# TASK DETAILS:
Please copy each line of the records below that holds the word "computer".

BEGIN MATERIAL SHOWN

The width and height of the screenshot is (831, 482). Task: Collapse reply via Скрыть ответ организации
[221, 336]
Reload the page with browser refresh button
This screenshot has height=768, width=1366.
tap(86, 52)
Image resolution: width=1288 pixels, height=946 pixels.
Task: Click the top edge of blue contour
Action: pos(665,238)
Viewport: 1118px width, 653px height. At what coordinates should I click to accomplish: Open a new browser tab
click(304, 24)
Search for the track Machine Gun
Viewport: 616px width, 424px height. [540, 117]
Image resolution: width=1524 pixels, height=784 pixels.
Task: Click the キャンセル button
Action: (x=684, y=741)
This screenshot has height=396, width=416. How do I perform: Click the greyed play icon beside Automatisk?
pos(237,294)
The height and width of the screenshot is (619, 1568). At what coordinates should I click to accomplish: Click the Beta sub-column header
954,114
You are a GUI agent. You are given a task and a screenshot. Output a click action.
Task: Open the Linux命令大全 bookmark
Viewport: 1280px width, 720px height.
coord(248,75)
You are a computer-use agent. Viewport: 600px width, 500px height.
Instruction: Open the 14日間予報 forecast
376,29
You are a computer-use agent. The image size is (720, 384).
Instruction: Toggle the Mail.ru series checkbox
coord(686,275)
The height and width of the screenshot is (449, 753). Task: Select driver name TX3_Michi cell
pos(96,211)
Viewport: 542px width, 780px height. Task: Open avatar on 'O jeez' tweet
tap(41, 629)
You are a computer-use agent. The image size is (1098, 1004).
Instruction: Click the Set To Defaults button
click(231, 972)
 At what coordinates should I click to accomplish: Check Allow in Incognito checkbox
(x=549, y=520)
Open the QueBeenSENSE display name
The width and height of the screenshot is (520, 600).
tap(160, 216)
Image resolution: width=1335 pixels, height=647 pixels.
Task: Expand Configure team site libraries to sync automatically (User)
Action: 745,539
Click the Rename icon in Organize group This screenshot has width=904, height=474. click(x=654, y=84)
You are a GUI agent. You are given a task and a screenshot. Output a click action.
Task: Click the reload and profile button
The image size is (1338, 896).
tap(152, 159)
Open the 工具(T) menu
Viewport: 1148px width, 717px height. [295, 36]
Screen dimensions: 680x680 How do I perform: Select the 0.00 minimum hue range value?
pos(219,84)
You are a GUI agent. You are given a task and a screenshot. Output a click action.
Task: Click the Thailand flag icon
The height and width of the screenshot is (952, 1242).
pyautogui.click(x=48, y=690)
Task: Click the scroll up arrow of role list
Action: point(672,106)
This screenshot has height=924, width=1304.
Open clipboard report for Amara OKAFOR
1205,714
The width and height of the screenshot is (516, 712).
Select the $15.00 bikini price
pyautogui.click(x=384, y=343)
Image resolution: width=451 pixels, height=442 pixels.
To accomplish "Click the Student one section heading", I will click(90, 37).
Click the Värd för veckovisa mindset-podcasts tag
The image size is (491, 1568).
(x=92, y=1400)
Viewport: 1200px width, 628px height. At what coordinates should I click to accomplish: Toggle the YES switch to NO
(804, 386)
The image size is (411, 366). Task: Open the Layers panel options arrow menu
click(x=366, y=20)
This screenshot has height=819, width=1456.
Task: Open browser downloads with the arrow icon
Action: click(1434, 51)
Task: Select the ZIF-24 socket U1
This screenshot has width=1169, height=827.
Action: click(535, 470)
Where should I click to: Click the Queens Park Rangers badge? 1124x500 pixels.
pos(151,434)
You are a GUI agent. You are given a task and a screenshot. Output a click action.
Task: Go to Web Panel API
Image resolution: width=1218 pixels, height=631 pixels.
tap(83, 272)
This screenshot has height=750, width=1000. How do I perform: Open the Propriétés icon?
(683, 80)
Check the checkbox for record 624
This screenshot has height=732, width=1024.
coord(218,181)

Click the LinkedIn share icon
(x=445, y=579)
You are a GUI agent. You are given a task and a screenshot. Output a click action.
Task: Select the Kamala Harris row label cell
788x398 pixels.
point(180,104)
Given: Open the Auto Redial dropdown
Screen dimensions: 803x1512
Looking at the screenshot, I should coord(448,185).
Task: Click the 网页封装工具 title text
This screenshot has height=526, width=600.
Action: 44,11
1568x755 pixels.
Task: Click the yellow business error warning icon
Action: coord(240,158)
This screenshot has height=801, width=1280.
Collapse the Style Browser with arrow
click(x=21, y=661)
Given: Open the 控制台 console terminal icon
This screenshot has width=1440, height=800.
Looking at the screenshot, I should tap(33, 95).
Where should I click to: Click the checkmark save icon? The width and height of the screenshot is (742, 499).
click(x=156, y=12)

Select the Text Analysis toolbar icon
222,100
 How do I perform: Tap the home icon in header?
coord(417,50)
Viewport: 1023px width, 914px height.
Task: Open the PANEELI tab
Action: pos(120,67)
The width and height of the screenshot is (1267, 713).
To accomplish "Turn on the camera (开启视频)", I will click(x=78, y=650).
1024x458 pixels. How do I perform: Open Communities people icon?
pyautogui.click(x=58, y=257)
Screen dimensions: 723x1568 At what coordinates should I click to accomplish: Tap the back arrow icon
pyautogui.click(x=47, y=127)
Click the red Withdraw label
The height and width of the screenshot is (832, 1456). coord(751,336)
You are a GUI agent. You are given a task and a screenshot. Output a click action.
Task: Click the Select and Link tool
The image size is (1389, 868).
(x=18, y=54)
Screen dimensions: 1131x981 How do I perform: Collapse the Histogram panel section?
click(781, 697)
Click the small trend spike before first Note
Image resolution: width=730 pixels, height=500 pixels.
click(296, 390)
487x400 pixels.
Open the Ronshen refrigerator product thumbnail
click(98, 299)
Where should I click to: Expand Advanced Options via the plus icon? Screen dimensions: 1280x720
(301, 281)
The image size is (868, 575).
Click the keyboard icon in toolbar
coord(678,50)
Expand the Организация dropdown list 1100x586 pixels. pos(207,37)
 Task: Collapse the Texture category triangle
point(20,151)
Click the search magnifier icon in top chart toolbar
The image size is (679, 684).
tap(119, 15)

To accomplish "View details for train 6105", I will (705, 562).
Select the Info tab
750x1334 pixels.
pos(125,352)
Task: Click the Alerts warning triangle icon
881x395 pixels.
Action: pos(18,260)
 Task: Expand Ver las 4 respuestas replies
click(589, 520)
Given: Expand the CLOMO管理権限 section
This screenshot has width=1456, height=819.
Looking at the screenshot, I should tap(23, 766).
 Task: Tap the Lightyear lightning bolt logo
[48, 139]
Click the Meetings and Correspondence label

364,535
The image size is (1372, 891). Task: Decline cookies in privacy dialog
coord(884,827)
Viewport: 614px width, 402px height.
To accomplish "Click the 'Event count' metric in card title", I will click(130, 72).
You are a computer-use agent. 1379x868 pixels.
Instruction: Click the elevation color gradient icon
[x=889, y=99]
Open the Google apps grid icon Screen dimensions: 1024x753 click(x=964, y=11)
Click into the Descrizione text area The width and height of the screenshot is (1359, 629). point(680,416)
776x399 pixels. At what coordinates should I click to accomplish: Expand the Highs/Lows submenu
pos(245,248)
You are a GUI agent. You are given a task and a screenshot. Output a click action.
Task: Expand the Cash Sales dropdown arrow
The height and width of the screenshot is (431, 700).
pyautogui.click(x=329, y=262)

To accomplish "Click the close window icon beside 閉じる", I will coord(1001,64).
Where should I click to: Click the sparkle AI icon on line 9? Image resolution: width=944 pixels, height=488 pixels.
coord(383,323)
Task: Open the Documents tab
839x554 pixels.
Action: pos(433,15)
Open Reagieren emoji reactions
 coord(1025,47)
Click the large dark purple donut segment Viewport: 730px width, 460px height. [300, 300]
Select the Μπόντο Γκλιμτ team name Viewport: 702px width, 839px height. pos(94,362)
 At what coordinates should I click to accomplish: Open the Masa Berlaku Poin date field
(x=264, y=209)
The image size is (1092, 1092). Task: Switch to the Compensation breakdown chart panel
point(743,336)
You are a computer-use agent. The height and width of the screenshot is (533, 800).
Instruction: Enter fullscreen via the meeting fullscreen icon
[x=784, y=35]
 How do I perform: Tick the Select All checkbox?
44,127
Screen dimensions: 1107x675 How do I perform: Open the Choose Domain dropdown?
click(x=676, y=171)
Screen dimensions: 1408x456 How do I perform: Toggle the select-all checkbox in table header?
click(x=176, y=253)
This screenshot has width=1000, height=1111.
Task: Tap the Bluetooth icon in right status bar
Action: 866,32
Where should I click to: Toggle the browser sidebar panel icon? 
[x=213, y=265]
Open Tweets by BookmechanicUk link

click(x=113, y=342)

END MATERIAL SHOWN

# EXERCISE OUTPUT:
You are a computer-use agent. Viewport: 600px width, 500px height.
You are a computer-use agent. The image size is (720, 384).
You are a computer-use agent. The image size is (1098, 1004).
You are a computer-use agent. 1379x868 pixels.
You are a computer-use agent. The height and width of the screenshot is (533, 800).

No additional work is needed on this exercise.